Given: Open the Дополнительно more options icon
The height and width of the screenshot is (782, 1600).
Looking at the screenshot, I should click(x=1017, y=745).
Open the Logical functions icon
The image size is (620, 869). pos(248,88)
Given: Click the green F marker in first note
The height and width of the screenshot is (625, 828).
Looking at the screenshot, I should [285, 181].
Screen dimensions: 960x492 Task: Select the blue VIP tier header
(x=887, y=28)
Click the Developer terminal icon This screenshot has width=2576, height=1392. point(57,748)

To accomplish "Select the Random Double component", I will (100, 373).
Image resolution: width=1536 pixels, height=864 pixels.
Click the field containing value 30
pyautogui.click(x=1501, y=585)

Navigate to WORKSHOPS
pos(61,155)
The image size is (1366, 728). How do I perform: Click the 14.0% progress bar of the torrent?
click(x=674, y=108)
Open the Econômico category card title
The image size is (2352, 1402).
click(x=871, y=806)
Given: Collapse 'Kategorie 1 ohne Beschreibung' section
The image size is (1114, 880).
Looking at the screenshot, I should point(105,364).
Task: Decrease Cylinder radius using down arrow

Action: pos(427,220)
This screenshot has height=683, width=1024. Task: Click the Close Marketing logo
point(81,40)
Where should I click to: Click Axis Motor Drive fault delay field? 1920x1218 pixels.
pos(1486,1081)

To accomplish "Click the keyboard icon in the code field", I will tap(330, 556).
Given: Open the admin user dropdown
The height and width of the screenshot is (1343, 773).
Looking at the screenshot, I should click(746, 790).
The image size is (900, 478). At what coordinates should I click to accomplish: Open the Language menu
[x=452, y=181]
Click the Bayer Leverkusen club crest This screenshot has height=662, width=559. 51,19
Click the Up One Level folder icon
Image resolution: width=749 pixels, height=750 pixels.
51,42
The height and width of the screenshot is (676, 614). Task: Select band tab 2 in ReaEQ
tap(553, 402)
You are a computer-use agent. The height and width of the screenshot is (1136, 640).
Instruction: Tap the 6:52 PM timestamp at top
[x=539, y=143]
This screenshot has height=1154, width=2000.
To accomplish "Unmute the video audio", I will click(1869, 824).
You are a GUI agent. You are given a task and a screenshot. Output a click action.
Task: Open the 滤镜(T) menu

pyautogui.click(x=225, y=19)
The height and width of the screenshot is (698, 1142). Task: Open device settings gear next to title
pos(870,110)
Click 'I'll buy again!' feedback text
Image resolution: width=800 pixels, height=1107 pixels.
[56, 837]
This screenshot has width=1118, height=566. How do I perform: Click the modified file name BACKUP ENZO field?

● Request: Rewrite the records above, substituting "The screenshot's height and width are" for every occurrence of "The height and width of the screenshot is" and leaving everything else unchanged.

● Task result:
Given: Open the Дополнительно more options icon
The screenshot's height and width are (782, 1600).
Looking at the screenshot, I should click(x=1017, y=745).
Open the Logical functions icon
The image size is (620, 869). pos(248,88)
Given: Click the green F marker in first note
The screenshot's height and width are (625, 828).
Looking at the screenshot, I should [285, 181].
Screen dimensions: 960x492 Task: Select the blue VIP tier header
(x=887, y=28)
Click the Developer terminal icon This screenshot has width=2576, height=1392. point(57,748)

To accomplish "Select the Random Double component", I will (100, 373).
Image resolution: width=1536 pixels, height=864 pixels.
Click the field containing value 30
pyautogui.click(x=1501, y=585)

Navigate to WORKSHOPS
pos(61,155)
The image size is (1366, 728). How do I perform: Click the 14.0% progress bar of the torrent?
click(x=674, y=108)
Open the Econômico category card title
The image size is (2352, 1402).
click(x=871, y=806)
Given: Collapse 'Kategorie 1 ohne Beschreibung' section
The image size is (1114, 880).
Looking at the screenshot, I should point(105,364).
Task: Decrease Cylinder radius using down arrow

Action: pos(427,220)
This screenshot has height=683, width=1024. Task: Click the Close Marketing logo
point(81,40)
Where should I click to: Click Axis Motor Drive fault delay field? 1920x1218 pixels.
pos(1486,1081)

To accomplish "Click the keyboard icon in the code field", I will tap(330, 556).
Given: Open the admin user dropdown
The screenshot's height and width are (1343, 773).
Looking at the screenshot, I should click(746, 790).
The image size is (900, 478). At what coordinates should I click to accomplish: Open the Language menu
[x=452, y=181]
Click the Bayer Leverkusen club crest This screenshot has height=662, width=559. 51,19
Click the Up One Level folder icon
Image resolution: width=749 pixels, height=750 pixels.
51,42
The screenshot's height and width are (676, 614). Task: Select band tab 2 in ReaEQ
tap(553, 402)
You are a computer-use agent. The screenshot's height and width are (1136, 640).
Instruction: Tap the 6:52 PM timestamp at top
[x=539, y=143]
This screenshot has height=1154, width=2000.
To accomplish "Unmute the video audio", I will click(1869, 824).
You are a GUI agent. You are given a task and a screenshot. Output a click action.
Task: Open the 滤镜(T) menu

pyautogui.click(x=225, y=19)
The screenshot's height and width are (698, 1142). Task: Open device settings gear next to title
pos(870,110)
Click 'I'll buy again!' feedback text
Image resolution: width=800 pixels, height=1107 pixels.
[56, 837]
This screenshot has width=1118, height=566. How do I perform: Click the modified file name BACKUP ENZO field?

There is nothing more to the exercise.